買い物が終わり、買い物カゴを返却するタイミングで、スーパーから提示された設問の答えを考え、YESかNOかのどちらかにカゴを積む(東京・葛飾の「コープみらい コープ葛飾白鳥店」)

身近なスーパーマーケットなどの店頭から、より持続可能なライフスタイルへと消費者の行動変容を促していく仕組みを、WWF(世界自然保護基金)ジャパンが考案し、実際に東京都内のスーパーで検証するプロジェクトが進行している。スーパー側が、商品のノントレー包装の可否などを来店客に問い、買い物カゴをYesかNoのどちらかに積み上げてもらう方式で答えてもらう、その名も「買い物カゴ投票」だ。一つひとつの設問に対し、スーパー側は、積み上げられた買い物カゴの数による投票結果を反映しながら、取り組みを進めていく流れで、人々の行動を、強制することなく、そっと後押しすることを意味する、“ナッジ(nudge)型”のコミュニケーションの一つの形として注目される。(廣末智子)

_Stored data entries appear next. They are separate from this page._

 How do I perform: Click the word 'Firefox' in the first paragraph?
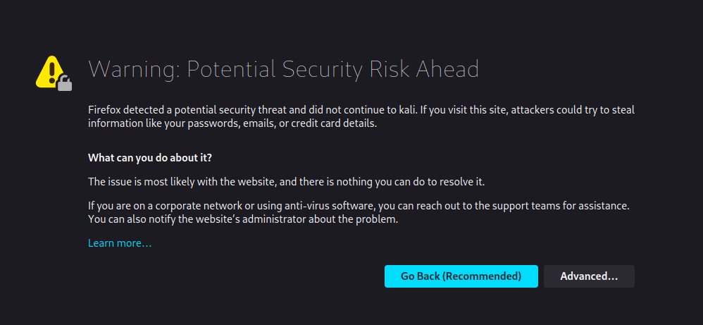[x=104, y=110]
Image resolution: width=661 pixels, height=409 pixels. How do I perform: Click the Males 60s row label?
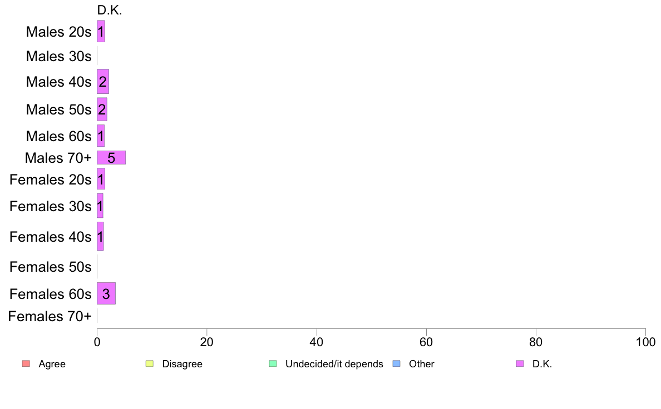[x=58, y=136]
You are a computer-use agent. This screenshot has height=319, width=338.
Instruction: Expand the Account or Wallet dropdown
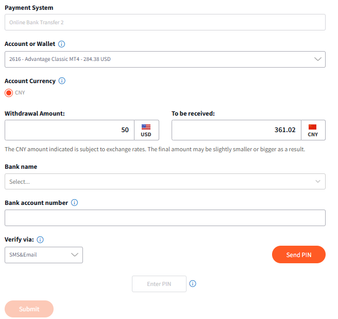click(165, 59)
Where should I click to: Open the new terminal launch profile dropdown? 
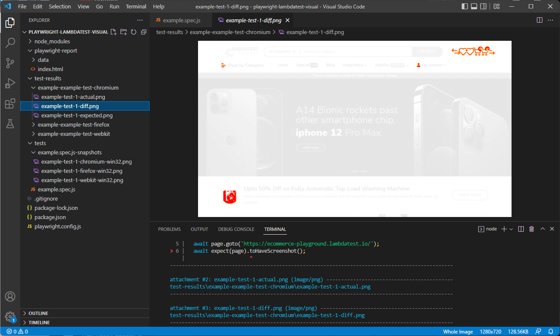511,229
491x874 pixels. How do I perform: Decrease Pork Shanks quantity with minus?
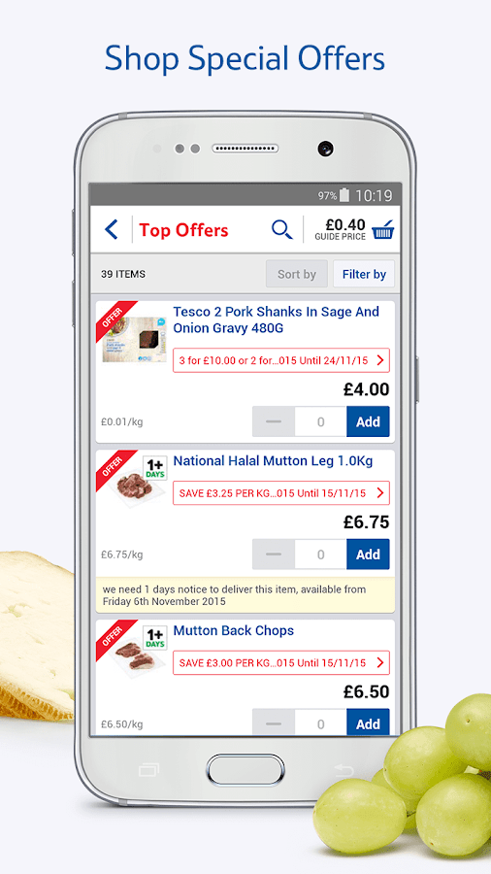[274, 422]
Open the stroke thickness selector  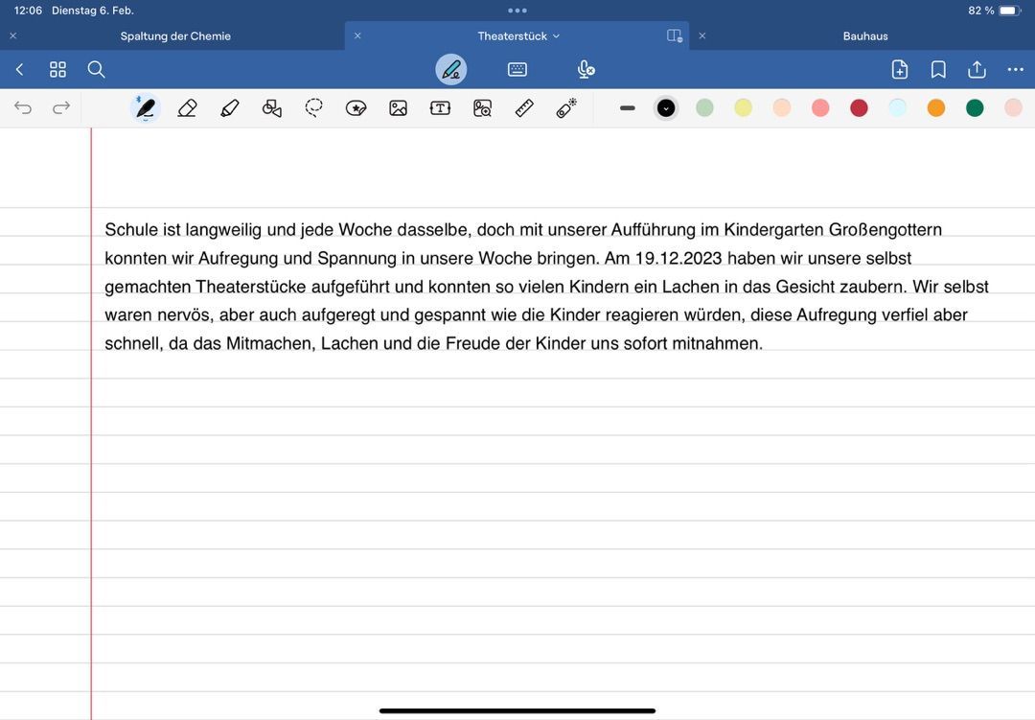click(628, 108)
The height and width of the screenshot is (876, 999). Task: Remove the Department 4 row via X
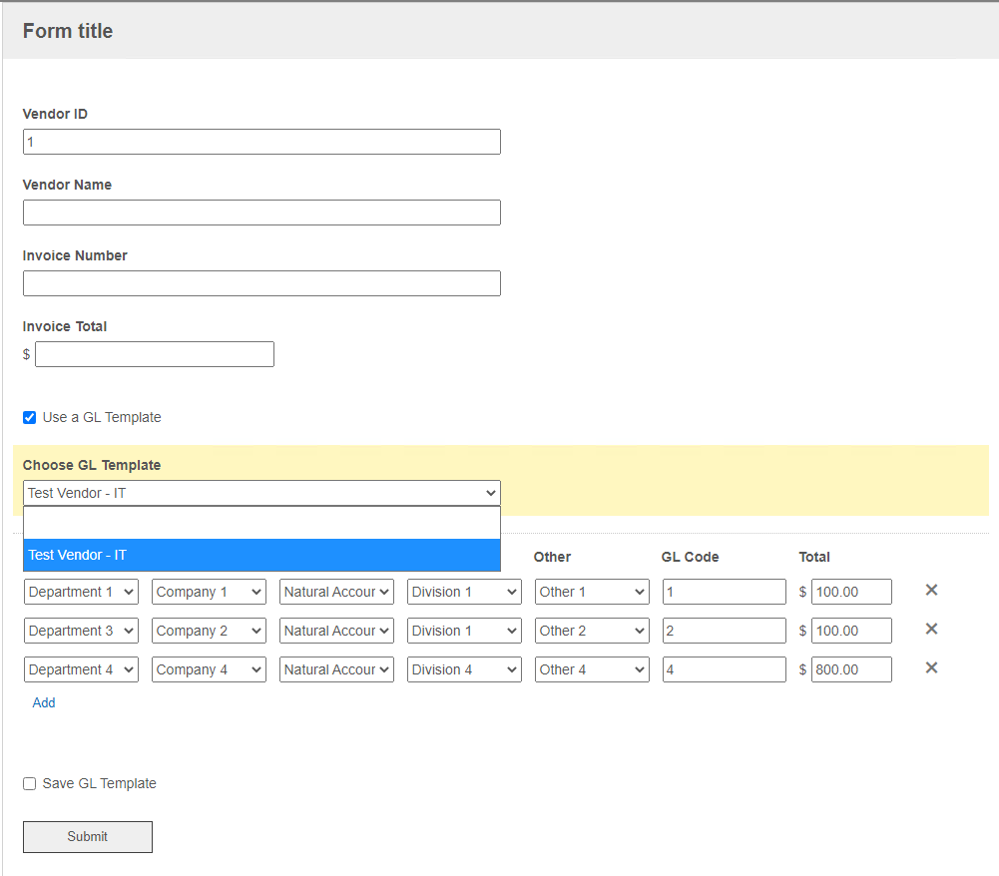931,668
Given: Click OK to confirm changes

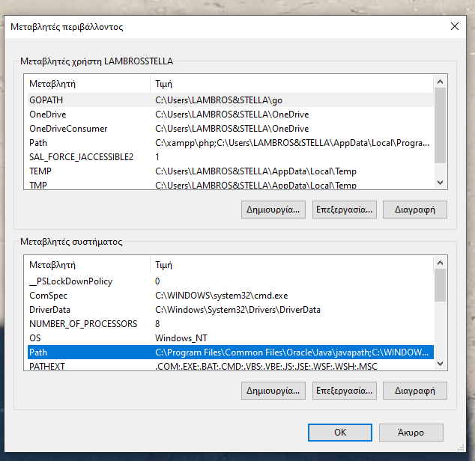Looking at the screenshot, I should click(x=339, y=432).
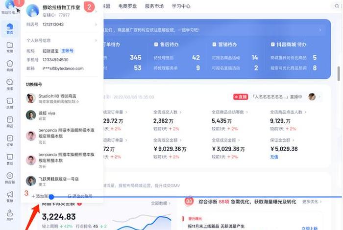343x230 pixels.
Task: Click the 添加账号 button
Action: click(40, 196)
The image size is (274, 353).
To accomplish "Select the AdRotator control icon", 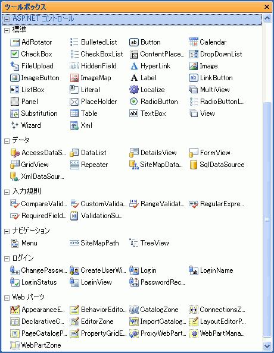I will pyautogui.click(x=15, y=42).
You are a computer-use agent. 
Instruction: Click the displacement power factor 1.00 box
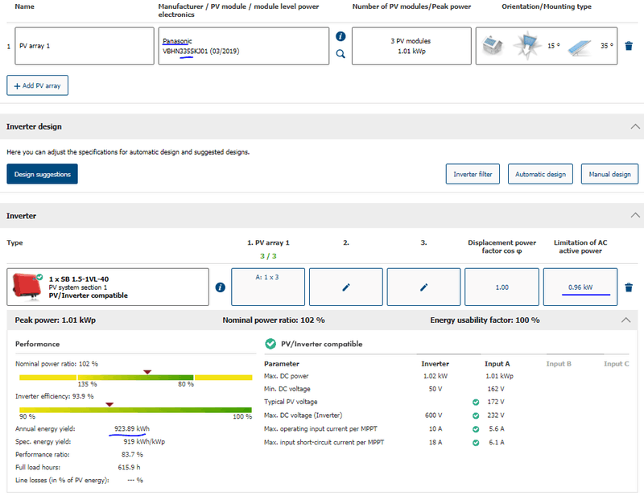point(502,287)
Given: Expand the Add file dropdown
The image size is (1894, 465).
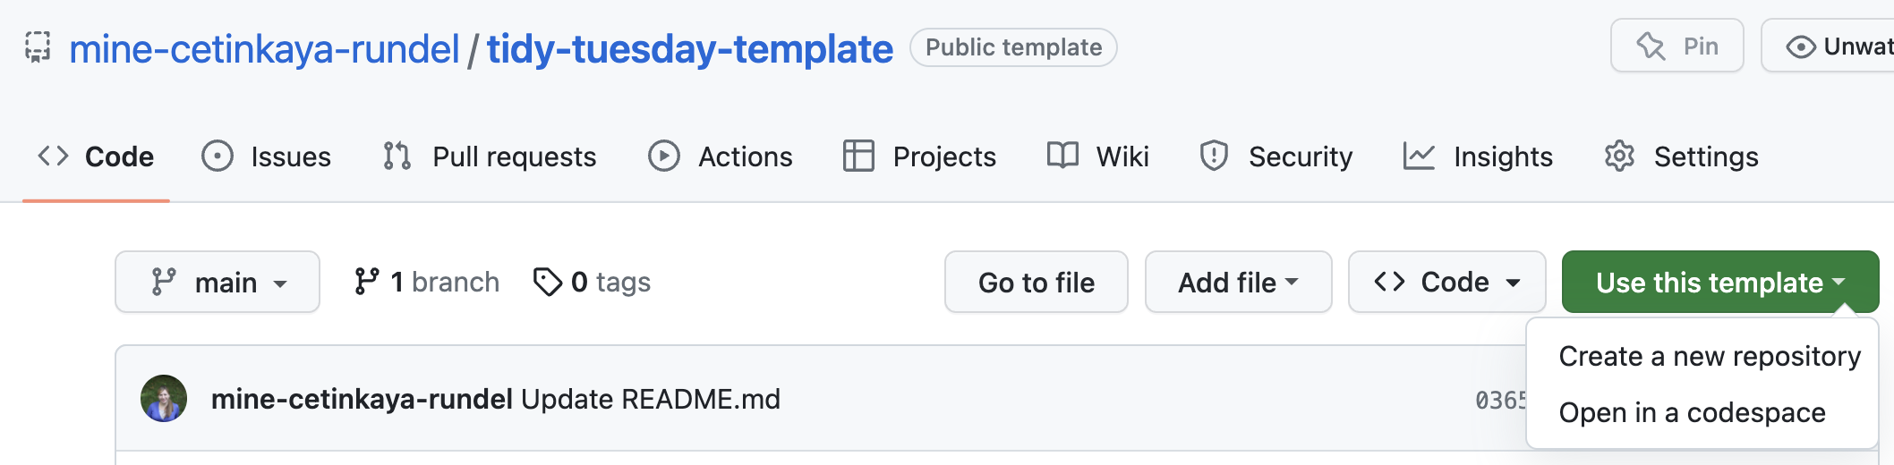Looking at the screenshot, I should coord(1238,283).
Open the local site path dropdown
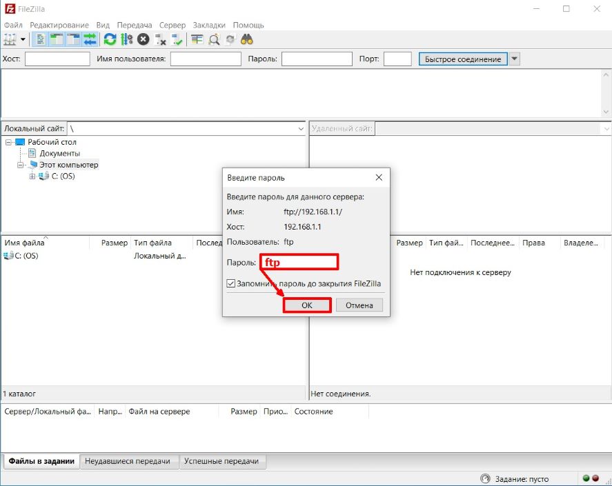Viewport: 612px width, 486px height. [x=301, y=129]
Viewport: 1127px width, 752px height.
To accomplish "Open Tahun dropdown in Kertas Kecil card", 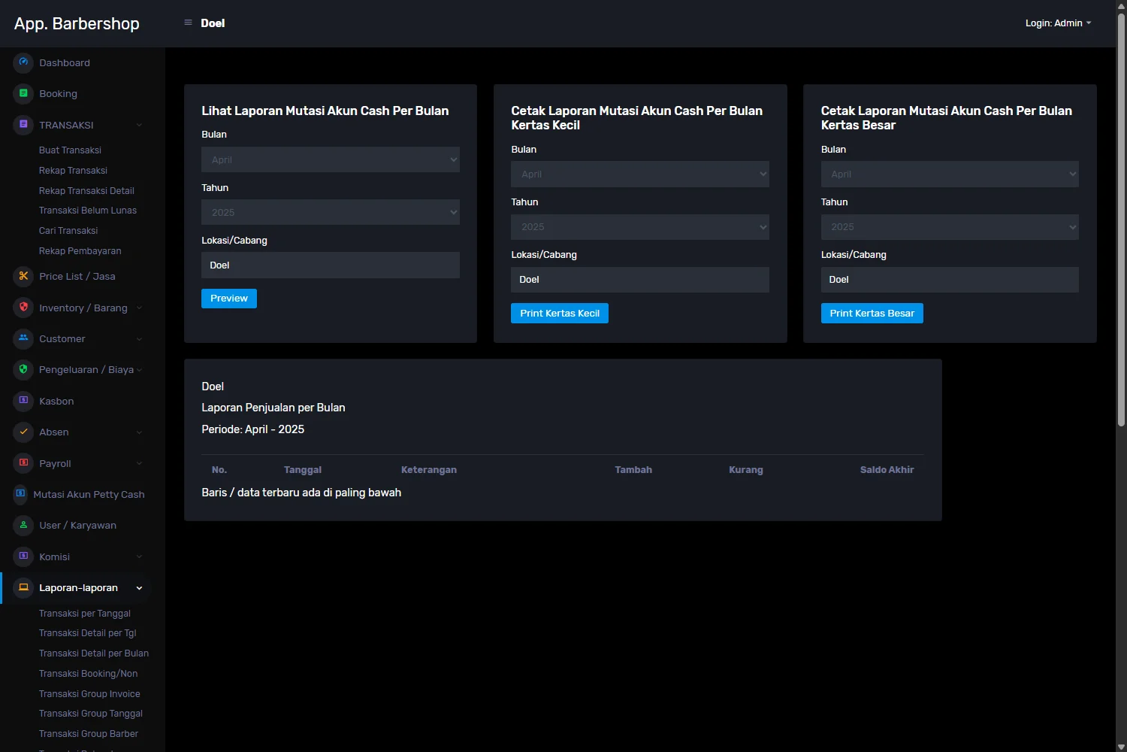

ノントレー包装って何? 買い物終わりに足を止め、考え、答えを出す

「コープみらい コープ葛飾白鳥店」で行われた実証実験の様子(WWFジャパンの特設サイトより)

いつも通り、スーパーに来た人たちが、買い物終わりにカゴを返却しようとしてふと足を止め、しばしの間考えている。
「うん? 一部のお肉を『トレー』から、『ノントレー包装』に変更してもいいですか?ってどういうこと??」と。

10月上旬、「コープみらい コープ葛飾白鳥店」(東京・葛飾)の店頭で見られた光景だ。少々唐突な問いかけに、一瞬、頭をひねりつつ、設問のすぐ横に設置されたパネルを見て、「ああ、そういうことか……」とうなずく人も。そこには、「ノントレーにすることで、✔️使い捨てプラスチックを削減、✔️資源ごみが減る、✔️かさばらない、✔️そのまま冷凍できる」とポイントが書かれてあり、「なるほど。その方が便利だし、環境問題への貢献にもつながるんだ」と、合点している様子だ。さらに、人々の目線は、パネルの下に置かれた実際の商品(トレーに入った鶏肉と、ノントレーの鶏肉)に移り、「これがノントレーの商品か」と、見慣れたトレー入り商品との違いを改めて確認しているのが分かる。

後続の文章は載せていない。